Register and Privacy Statement

​

This is the register and privacy statement of the company Markkinointi Heimo Lehikoinen Oy, LKV, in accordance with the Personal Data Act (Sections 10 and 24) and the EU General Data Protection Regulation (GDPR). Created on 1.5.2018. Last modified on 5.11.2018.

​

### 1. Data Controller

Markkinointi Heimo Lehikoinen Oy, LKV  
Nurmelantie 158, 83940 Nunnanlahti  

Other contact information:  
Heimo Lehikoinen  
Phone: 040 037 1198  
Email: heimo.lehikoinen@hotmail.com  

 

### 2. Contact Person Responsible for the Register

Heimo Lehikoinen  
Phone: 040 037 1198  
Email: heimo.lehikoinen@hotmail.com  

 

### 3. Name of the Register

Customer register, marketing register, and online service user register of Markkinointi Heimo Lehikoinen Oy, LKV

 

### 4. Legal Basis and Purpose of Processing Personal Data

We collect personal data to manage customer relationships. The legal basis for processing personal data is the contract between us and the resulting statutory obligations. Providing personal data is a prerequisite for the formation of the contract. In other words, booking accommodation requires the acceptance of providing personal data.

We also collect personal data for marketing purposes.
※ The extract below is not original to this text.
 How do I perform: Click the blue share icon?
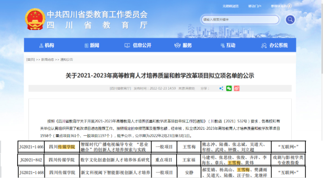(x=221, y=88)
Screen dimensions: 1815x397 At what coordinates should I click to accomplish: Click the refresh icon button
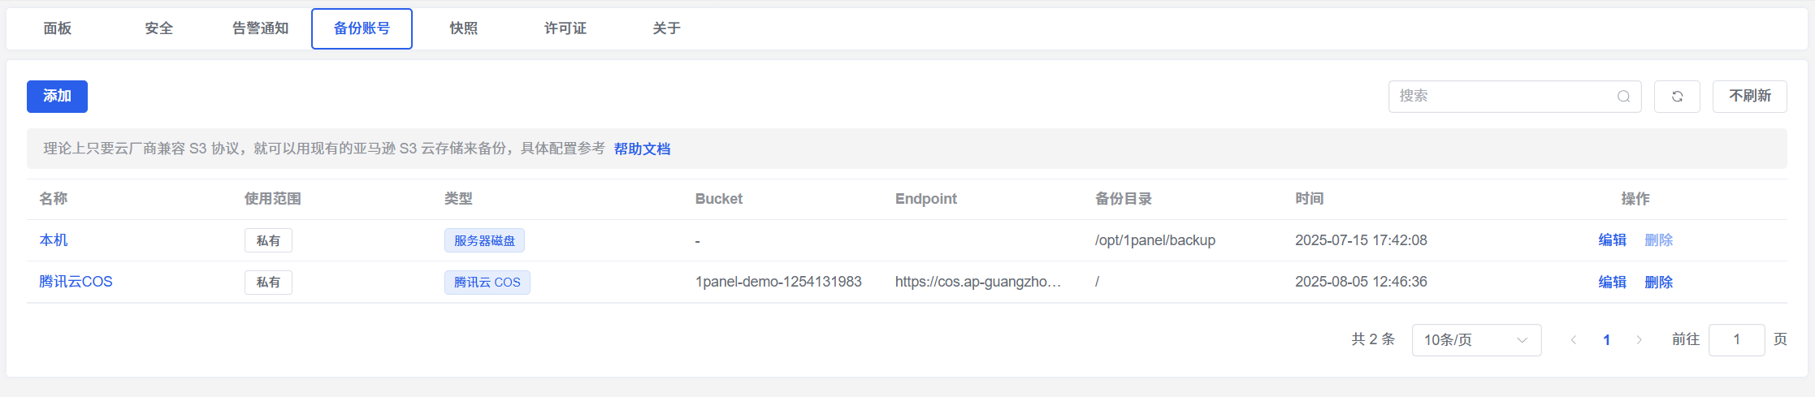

The legal basis for processing personal data is consent.

We do not perform profiling or automatic decision-making concerning you.

 

### 5. Contents of the Register

The information stored in the register includes: name, position, company/organization, contact details (phone number, email address, address), website addresses, IP address of the connection, social media profiles, details of ordered services and their changes, billing information, and other information related to the customer relationship and ordered services.

 

### Recipients of Personal Data:

- Our company and its employees
- Payment intermediary receiving the payment from you
- Accounting firm recording the order in our bookkeeping
- Auditor auditing our bookkeeping
- IT company maintaining our website

We retain your personal data:

- In the online store for five years
- In the email archive for seven years
- In accounting records for seven years

 

### 6. Regular Sources of Information

Information stored in the register is obtained from customers via messages sent through web forms, emails, phone calls, social media services, contracts, customer meetings, and other situations where

customers provide their information.

 

### 7. Regular Disclosures of Data and Transfer of Data Outside the EU or EEA

Data is not regularly disclosed to other parties. Data may be published to the extent agreed with

the customer.

Data may be transferred by the data controller outside the EU or EEA.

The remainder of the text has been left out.